Kilkaset drzew do wycięcia w centrum Poznania. "Dla zapewnienia bezpieczeństwa w ruchu pociągów"
O sprawie było głośno dwa lata temu, ale temat powraca.
W czerwcu 2023 roku Koalicja ZaZieleń Poznań poinformowała, że PKP Polskie Linie Kolejowe chcą wyciąć kilkaset drzew z nasypu kolejowego między ulicą Pułaskiego a stacją Poznań Główny. Zgodnie z przepisami drzewa nie powinny znajdować się w odległości 15 metrów od torów kolejowych, ale takie sytuacje się zdarzają. To, zdaniem kolejarzy, nie tylko zagrożenie dla pasażerów, ale też straty dla kolei związane z uszkodzeniami infrastruktury i opóźnieniami pociągów spowodowanymi przez połamane drzewa.
Przed dwoma laty poznańscy urzędnicy nie zgodzili się na wycinkę drzew, ale kolejarze odwołali się do Samorządowego Kolegium Odwoławczego. W ostatnim czasie w rejonie chociażby ulicy Wieniawskiego pojawiły się obwieszczenia dotyczące tej sprawy. Zdjęcie jednego z nich otrzymaliśmy od Czytelnika. Z obwieszczenia można się dowiedzieć, że SKO 10 kwietnia 2025 roku wydało decyzję "uchylającą decyzję Prezydenta Miasta Poznania z dnia 20 grudnia 2023 roku o odmowie zezwolenia na usunięcie 658 drzew rosnących wzdłuż linii kolejowej relacji Warszawa Wschód - Kunowiec i przekazującą sprawę organowi I instancji do ponownego rozpoznania".
Potwierdza to Radosław Śledziński z PKP PLK. - Po odmownej decyzji samorządu w sprawie wymaganego przepisami oczyszczenia terenu w centrum Poznania złożone zostało odwołanie dotyczące zasadności przyjętej formy powiadomienia o braku zgody. SKO uznało wniosek o przywrócenie terminu odwołania za zasadny - tłumaczy.
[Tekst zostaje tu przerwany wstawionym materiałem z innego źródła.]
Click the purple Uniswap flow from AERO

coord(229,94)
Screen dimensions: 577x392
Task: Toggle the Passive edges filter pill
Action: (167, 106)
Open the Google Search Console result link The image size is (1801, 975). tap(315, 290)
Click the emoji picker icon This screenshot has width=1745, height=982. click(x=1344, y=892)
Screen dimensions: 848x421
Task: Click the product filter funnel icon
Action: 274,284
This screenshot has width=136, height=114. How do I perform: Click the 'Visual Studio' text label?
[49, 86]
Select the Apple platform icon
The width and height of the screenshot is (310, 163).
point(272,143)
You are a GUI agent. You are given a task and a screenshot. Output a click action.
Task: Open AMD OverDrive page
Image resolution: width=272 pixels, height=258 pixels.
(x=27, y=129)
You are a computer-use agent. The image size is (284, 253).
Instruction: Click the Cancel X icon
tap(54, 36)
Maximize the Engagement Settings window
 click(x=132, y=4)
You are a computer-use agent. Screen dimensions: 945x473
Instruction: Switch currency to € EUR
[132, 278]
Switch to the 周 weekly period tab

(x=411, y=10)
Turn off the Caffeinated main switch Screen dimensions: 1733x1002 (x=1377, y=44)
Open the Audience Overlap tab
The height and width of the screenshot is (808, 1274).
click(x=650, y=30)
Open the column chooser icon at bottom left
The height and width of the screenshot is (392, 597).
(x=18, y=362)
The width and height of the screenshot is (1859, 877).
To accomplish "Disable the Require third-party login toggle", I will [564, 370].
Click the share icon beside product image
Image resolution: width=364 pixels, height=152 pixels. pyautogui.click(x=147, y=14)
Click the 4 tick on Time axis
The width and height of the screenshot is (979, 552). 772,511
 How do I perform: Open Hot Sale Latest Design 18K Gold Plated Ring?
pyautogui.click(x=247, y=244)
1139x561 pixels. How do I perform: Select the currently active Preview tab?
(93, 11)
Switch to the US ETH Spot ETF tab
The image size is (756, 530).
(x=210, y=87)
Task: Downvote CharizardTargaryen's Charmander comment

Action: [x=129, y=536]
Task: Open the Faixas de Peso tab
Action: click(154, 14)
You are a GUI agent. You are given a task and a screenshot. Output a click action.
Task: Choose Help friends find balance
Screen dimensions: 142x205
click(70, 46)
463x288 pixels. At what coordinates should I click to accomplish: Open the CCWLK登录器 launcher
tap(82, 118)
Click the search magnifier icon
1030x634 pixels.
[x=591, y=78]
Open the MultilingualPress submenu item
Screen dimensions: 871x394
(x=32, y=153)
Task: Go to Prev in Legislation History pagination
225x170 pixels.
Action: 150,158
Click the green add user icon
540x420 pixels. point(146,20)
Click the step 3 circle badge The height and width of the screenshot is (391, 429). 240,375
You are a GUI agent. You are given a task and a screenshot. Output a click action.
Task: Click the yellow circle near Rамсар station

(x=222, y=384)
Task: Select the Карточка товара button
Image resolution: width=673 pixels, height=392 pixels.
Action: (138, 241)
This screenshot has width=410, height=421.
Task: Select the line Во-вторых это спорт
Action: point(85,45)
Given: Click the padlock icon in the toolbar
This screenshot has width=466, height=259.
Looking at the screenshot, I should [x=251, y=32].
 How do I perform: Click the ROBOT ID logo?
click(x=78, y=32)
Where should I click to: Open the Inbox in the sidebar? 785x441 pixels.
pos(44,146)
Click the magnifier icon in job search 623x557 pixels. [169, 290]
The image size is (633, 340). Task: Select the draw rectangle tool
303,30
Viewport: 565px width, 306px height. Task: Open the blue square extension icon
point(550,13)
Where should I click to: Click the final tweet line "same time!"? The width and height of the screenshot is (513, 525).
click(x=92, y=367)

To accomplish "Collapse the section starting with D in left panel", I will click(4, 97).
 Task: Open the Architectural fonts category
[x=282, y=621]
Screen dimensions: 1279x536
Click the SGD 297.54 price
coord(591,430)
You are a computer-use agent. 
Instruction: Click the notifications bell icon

Śledziński zaznacza, że usunięcie roślinności znajdującej się zbyt blisko torów między ulicą Pułaskiego a stacją Poznań Garbary jest niezbędne dla zapewnienia bezpieczeństwa w ruchu pociągów. - Jesteśmy zobowiązani do odpowiedniego utrzymania linii. W tym celu konieczne jest m.in. usuwanie roślinności, która w realny sposób stanowi zagrożenie dla przejeżdżających pociągów. W wyniku silnych wiatrów i anomalii pogodowych dochodzi do niebezpiecznych sytuacji, w których powalone drzewa lub odłamane konary i gałęzie spadają na tory. Powalone drzewa uszkadzają sieć trakcyjną i pantografy pociągów - opisuje. - Zarządca infrastruktury kolejowej jest zobligowany do przestrzegania przepisów i działań zapewniających bezpieczeństwo oraz usuwania roślinności znajdującej się w zbyt bliskiej odległości od torów na podstawie przepisów Ustawy o transporcie kolejowym oraz Rozporządzenia Ministra Infrastruktury. Planowane prace obejmą wyłącznie roślinność, która usytuowana jest niezgodnie z ww. przepisami. Usuwanie roślinności za każdym razem poprzedza analiza usytuowania drzew i krzewów względem linii kolejowej, w aspekcie spełniania warunków wymienionych w ww. przepisach. Wśród usuwanej roślinności są m.in. krzewy i samosiejki. W ramach prac utrzymaniowych, w miarę możliwości, wykonywane są także tzw. cięcia techniczne, pozwalające pozostawić jak najdłużej najzdrowszą roślinność w miejscach, gdzie nie są przewidziane prace związane z usuwaniem drzew i krzewów. Wszelkie roboty realizowane są z uwzględnieniem m.in. okresów lęgowych ptaków i wykonywane na podstawie złożonych wniosków i otrzymanych decyzji administracyjnych, wydanych przez właściwe organy administracji - zapewnia.
Co istotne, przy wycince drzew znajdujących się w sąsiedztwie torów kolejowych nasadzenia kompensacyjne nie są wymagane przepisami prawa.